Dans la nuit de samedi à dimanche, l’armée ougandaise a ordonné la fermeture de plusieurs médias indépendants. Au cœur de l’opération : NTV, le Daily Monitor, Dembe FM, KFM et The East African.
À l’origine : un message du général Muhoozi Kainerugaba, chef des armées et fils du président Yoweri Museveni.
Dès les premières heures de dimanche, des soldats ont pris position devant les bureaux du Nation Media Group à Kampala. Diffusion arrêtée, accès interdit.
« Nous avons été fermés par l’armée, tant au niveau des studios que des bureaux de NTV, a confié à l’AFP un journaliste de la chaîne sous anonymat. Personne n’est autorisé à entrer ou à sortir. »
Sur les écrans : « Vidéo indisponible ». Sur X : « NTV et Monitor sont fermés à partir d’aujourd’hui », a écrit le général Muhoozi.

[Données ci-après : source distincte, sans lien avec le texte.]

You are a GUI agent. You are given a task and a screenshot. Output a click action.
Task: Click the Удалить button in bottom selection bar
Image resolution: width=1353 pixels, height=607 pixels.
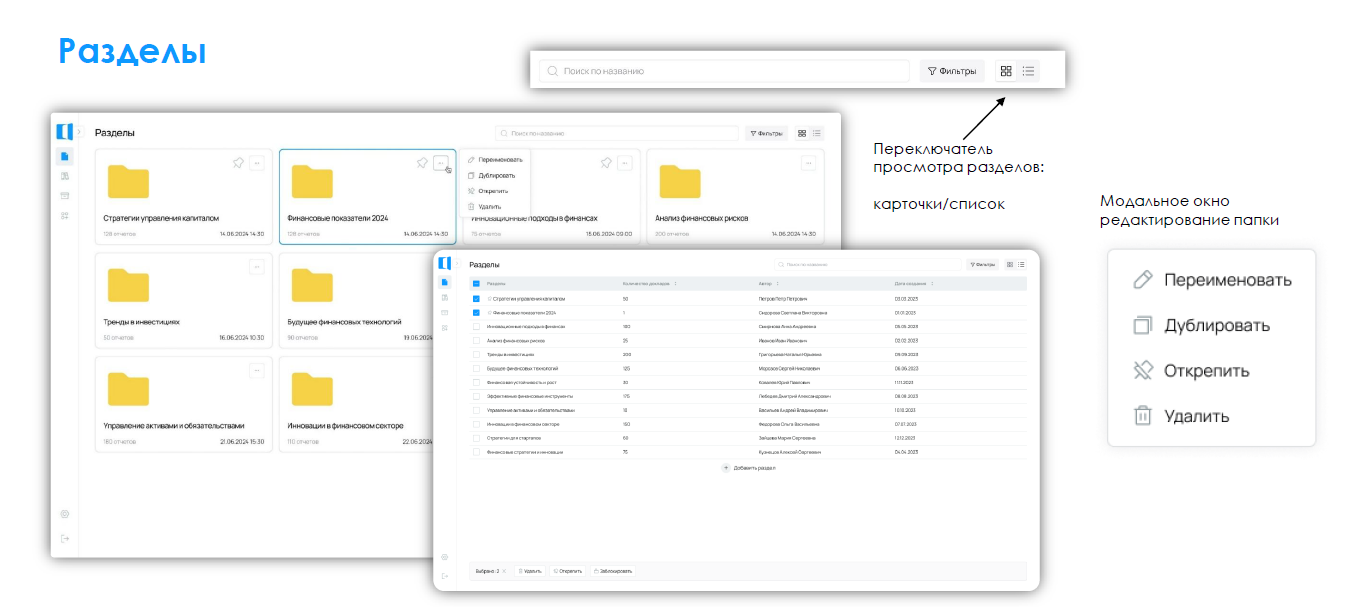click(x=530, y=571)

Il affirme « ne pas croire à la liberté de la presse » et assure que l’opération a été validée par son père.
Le général ne compte pas s’arrêter là. « La fermeture de NTV et de Monitor n’est que le début ; nous allons arrêter beaucoup plus de personnes », a-t-il prévenu dimanche sur les réseaux sociaux.
Le Daily Monitor n’en est pas à son premier blocage. Le journal avait déjà été suspendu 13 jours en 2013 après avoir évoqué un prétendu plan de succession au profit de Muhoozi Kainerugaba.

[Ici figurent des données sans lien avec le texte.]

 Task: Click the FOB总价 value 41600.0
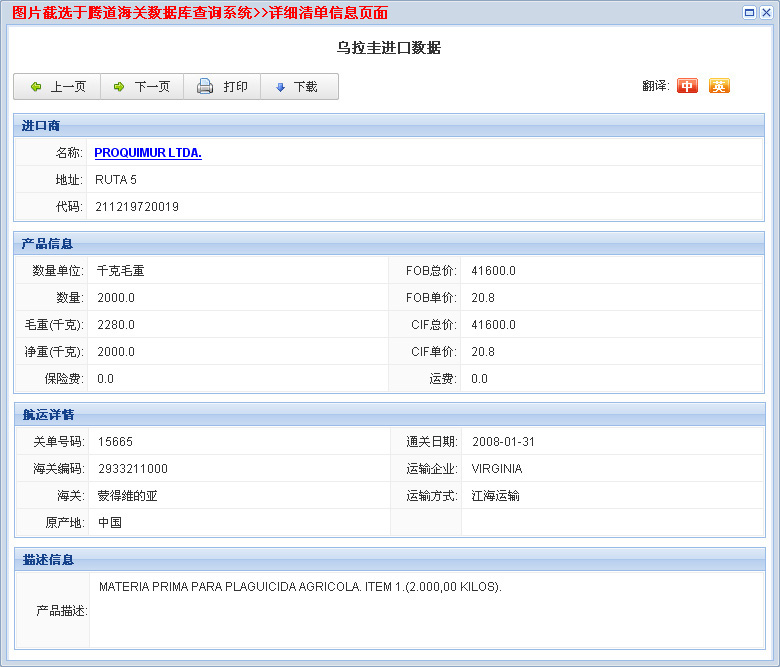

Pour le Comité pour la protection des journalistes, l’Ouganda entre dans une « escalade inquiétante ». Le pays est classé 143e sur 180 au classement de Reporters sans frontières. Depuis plusieurs mois, l’armée multiplie les arrestations de responsables politiques et de militants. Pour de nombreux observateurs, le général Muhoozi prépare activement sa succession à la tête de l’État.